Fixing Security Vulnerabilities with AI in OSS-Fuzz
Fuzz testing is a popular method for detecting software security vulnerabilities. Launched by Google in 2016, OSS-Fuzz is an open-source initiative designed to continuously detect security vulnerabilities across more than 1250 open-source software projects. The participating projects provide a fuzzing harness to test specific API functions. OSS-Fuzz monitors the reliability of software projects's repositories by continuously testing them with a wide range of fuzzers (e.g. AFL++) and sanitizers . It automatically reports any crashes identified by the fuzzers and periodically verifies whether the project has resolved the reported issues. As of September 2024, the OSS-Fuzz cluster has discovered over 12,000 bugs across all projects.

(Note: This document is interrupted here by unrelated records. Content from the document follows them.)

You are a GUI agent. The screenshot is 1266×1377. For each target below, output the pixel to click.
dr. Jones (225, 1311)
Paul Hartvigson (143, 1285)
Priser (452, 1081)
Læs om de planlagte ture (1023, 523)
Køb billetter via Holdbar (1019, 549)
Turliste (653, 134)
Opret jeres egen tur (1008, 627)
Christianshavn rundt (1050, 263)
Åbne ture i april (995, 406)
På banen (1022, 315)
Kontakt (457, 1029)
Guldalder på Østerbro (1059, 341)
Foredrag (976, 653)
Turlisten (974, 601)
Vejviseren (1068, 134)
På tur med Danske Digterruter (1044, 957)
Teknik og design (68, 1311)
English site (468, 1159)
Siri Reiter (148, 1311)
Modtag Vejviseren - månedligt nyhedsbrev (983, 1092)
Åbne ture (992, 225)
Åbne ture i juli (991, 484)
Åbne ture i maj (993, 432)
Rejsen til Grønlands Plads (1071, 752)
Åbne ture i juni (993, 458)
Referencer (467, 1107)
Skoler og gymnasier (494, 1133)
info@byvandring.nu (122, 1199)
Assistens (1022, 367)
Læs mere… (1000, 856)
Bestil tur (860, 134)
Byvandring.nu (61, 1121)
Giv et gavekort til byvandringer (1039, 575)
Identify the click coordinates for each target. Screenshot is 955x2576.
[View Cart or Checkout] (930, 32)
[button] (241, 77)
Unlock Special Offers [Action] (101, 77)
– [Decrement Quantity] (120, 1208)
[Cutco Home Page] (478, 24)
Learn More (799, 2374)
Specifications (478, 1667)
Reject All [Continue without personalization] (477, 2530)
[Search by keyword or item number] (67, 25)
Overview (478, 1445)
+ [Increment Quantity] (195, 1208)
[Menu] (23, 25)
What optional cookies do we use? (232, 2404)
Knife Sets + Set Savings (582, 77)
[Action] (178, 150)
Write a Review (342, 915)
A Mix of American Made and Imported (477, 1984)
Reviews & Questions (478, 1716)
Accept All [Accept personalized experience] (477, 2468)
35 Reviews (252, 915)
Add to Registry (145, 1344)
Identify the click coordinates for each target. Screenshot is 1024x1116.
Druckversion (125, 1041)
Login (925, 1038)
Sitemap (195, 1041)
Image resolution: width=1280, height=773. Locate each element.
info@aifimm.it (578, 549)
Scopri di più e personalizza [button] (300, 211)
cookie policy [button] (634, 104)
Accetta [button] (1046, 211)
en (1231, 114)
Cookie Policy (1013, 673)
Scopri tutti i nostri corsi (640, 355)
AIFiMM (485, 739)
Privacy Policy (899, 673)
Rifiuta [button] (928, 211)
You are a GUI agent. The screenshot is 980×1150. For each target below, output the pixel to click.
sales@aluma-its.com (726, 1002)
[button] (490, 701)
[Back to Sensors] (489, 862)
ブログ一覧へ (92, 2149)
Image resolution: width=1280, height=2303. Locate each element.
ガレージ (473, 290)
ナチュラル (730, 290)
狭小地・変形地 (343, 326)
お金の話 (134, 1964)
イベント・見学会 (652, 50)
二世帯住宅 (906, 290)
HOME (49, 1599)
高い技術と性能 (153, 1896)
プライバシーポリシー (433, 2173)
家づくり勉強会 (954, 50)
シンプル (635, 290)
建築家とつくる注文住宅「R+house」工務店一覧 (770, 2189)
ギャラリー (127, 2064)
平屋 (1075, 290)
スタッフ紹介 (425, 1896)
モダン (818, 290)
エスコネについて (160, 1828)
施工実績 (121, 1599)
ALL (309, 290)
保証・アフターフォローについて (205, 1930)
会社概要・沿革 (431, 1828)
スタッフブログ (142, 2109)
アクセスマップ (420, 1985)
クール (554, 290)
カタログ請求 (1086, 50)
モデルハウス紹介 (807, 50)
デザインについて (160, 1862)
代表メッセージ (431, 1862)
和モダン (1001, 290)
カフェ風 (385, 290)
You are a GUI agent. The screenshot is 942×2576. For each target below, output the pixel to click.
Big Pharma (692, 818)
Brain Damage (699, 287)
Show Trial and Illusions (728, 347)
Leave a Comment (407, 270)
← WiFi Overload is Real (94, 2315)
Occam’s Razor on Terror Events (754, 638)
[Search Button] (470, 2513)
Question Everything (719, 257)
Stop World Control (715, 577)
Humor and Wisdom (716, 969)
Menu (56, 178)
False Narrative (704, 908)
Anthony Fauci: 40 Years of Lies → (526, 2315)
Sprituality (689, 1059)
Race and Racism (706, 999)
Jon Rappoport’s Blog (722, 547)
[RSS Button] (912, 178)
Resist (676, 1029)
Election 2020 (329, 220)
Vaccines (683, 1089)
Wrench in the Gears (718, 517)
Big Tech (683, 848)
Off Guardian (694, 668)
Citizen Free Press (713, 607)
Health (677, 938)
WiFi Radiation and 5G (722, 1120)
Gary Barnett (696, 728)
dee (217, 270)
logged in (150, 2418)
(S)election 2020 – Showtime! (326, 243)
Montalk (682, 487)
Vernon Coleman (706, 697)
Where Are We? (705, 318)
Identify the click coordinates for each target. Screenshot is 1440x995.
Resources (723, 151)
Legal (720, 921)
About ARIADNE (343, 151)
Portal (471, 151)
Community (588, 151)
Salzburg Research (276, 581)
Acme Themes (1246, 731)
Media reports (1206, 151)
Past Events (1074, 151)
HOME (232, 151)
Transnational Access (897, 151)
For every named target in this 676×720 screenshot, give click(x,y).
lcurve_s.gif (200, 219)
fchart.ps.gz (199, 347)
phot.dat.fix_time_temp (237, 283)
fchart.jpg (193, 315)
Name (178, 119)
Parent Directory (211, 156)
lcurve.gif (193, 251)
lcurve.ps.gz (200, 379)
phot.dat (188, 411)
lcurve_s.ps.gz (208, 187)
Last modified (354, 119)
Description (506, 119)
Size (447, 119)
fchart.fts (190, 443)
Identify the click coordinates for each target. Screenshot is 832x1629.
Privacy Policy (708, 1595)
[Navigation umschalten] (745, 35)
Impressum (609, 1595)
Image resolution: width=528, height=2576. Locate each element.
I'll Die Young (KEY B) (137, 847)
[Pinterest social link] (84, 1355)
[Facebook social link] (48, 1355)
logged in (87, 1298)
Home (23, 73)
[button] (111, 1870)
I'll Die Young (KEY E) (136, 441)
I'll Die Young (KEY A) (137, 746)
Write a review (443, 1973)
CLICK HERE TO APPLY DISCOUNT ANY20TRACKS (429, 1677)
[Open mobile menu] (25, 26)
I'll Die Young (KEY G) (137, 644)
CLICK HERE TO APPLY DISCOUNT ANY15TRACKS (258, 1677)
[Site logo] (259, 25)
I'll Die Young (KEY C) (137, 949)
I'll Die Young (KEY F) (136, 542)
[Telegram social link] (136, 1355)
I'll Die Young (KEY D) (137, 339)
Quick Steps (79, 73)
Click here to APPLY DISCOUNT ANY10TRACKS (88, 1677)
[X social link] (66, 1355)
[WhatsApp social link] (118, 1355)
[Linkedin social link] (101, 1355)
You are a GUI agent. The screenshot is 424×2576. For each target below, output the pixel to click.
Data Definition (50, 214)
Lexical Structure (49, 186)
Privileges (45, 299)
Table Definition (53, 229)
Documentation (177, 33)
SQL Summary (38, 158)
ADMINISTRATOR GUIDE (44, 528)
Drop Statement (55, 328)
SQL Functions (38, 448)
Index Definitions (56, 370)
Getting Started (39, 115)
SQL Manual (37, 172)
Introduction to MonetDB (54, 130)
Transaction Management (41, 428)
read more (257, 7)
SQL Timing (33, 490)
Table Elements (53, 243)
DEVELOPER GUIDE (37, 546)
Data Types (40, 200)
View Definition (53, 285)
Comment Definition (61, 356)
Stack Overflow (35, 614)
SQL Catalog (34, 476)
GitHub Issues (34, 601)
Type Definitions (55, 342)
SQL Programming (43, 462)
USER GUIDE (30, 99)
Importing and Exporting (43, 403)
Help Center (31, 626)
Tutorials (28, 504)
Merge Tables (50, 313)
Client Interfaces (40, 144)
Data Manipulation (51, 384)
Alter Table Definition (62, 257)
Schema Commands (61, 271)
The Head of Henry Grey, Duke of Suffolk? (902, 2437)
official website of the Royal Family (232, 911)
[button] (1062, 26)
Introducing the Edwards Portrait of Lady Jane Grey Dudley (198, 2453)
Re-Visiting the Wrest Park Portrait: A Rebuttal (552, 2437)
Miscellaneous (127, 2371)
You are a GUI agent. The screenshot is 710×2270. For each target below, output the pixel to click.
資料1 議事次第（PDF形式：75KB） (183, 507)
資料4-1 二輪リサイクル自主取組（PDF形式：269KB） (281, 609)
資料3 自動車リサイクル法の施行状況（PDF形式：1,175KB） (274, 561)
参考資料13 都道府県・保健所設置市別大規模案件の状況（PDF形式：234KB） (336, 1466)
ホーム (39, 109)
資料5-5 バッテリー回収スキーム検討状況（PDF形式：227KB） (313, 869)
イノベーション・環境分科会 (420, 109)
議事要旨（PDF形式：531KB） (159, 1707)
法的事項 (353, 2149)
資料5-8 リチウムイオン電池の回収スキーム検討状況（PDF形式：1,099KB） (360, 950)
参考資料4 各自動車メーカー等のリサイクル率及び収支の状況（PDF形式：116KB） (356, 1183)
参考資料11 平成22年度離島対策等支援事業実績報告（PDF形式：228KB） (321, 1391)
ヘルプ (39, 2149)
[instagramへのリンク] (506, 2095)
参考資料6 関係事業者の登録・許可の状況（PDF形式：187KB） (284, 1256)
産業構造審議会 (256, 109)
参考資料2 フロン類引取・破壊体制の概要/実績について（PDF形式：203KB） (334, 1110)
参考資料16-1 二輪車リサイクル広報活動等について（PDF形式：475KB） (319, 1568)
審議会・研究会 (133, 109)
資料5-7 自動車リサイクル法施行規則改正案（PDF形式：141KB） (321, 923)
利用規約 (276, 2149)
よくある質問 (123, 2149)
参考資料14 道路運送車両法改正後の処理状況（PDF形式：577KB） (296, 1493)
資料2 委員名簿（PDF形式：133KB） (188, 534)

Currently OSS-Fuzz is the most significant and widely used infrastructure for continuous validation of open source systems.
Unfortunately even though OSS-Fuzz has identified more than 10,000 vulnerabilities across 1000 or more software projects, the detected vulnerabilities may remain
unpatched, as vulnerability fixing is often manual in practice.
In this work, we rely on the recent progress in Large Language Model (LLM) agents for autonomous program improvement including bug fixing. This is also the first such study with large-scale vulnerability fixing on real projects to the best of our knowledge. We customise the well-known AutoCodeRover agent for fixing security vulnerabilities. This is because LLM agents like AutoCodeRover fix bugs from issue descriptions, via code search. Instead for security patching, we rely on the test execution of the exploit input to extract code elements relevant to the fix. Our experience with the vulnerability data from OSS-Fuzz leads us to many observations. We note that having autonomy in the LLM agent is useful for successful security patching, as opposed to approaches like Agentless where the control flow is fixed. More importantly our findings show that we cannot measure quality of patches by code similarity of the patch with reference codes, since patches with high CodeBLEU scores still fail to pass given the given exploit input.